A panicked government suddenly found itself face to face with no less than three enquiries and an immediate criminal prosecution of Benalla. For three or four days the government was silent while the nation was treated to the spectacle of ministers, high officials and police officers being questioned live on television over the exact circumstances of the incidents, why it was hushed up, by whom and how it came about that Benalla, who clearly appears to be an excitable individual given to outbursts, had been so favorably treated. Those called to answer questions did not distinguish themselves in the process. Parliamentary business came to a standstill and the proposal to reform the constitution, notably by reducing the number of deputies, has had to be postponed indefinitely.

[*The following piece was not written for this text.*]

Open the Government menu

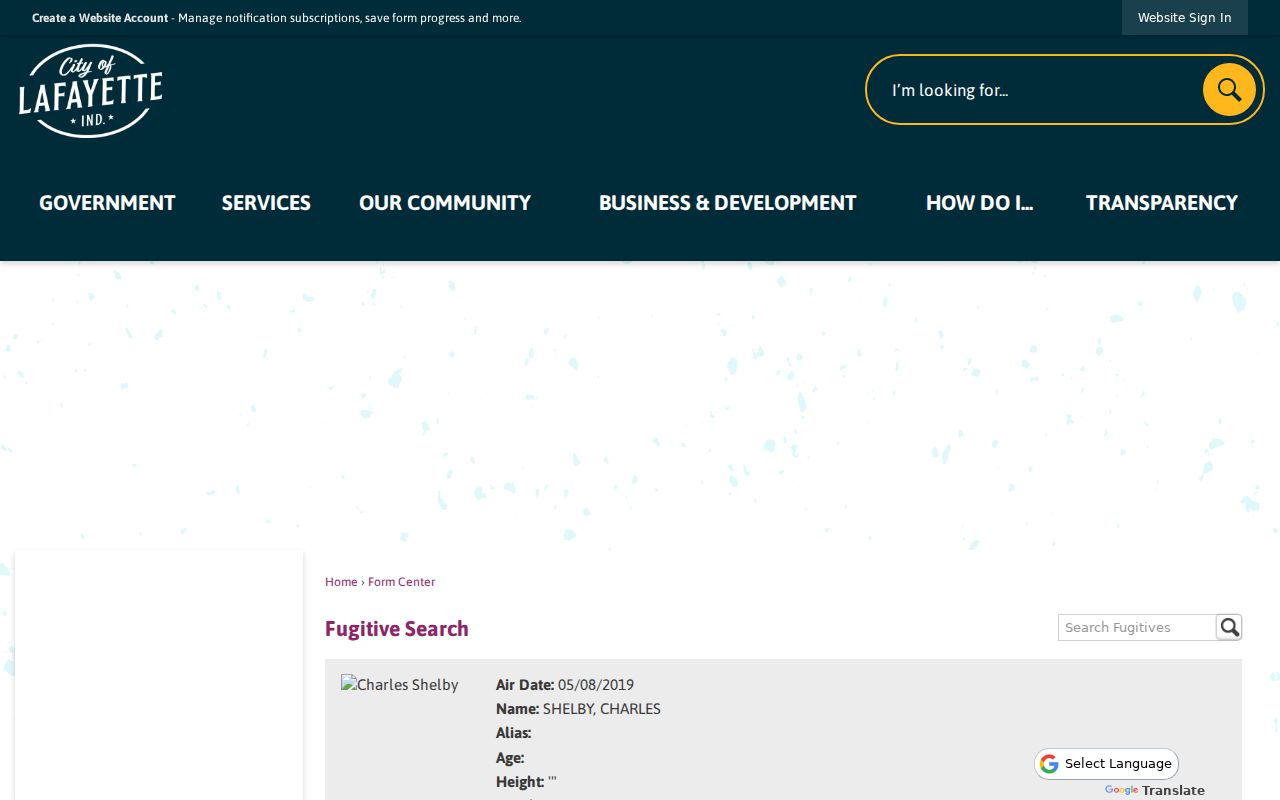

The President has refused to answer questions about the affair but finally broke cover in a highly contrived ‘private’ speech to a meeting of deputies from his own party. A video was leaked to the media in which he astounded the French public by saying it was all his fault and “if they want me, let them come and get me.” This piece of bar room brawl rhetoric was particularly absurd because the President is protected from prosecution by the constitution and everybody knows it. With heavy sarcasm he declaimed that Benalla did not have the codes to France’s nuclear weapons and that he had not had a sexual affair with him. This attempt at ridiculing the accusations backfired badly precisely because plenty of French people think he could well have had a liaison with his body guard and did indeed seem capable of giving him whatever he wanted.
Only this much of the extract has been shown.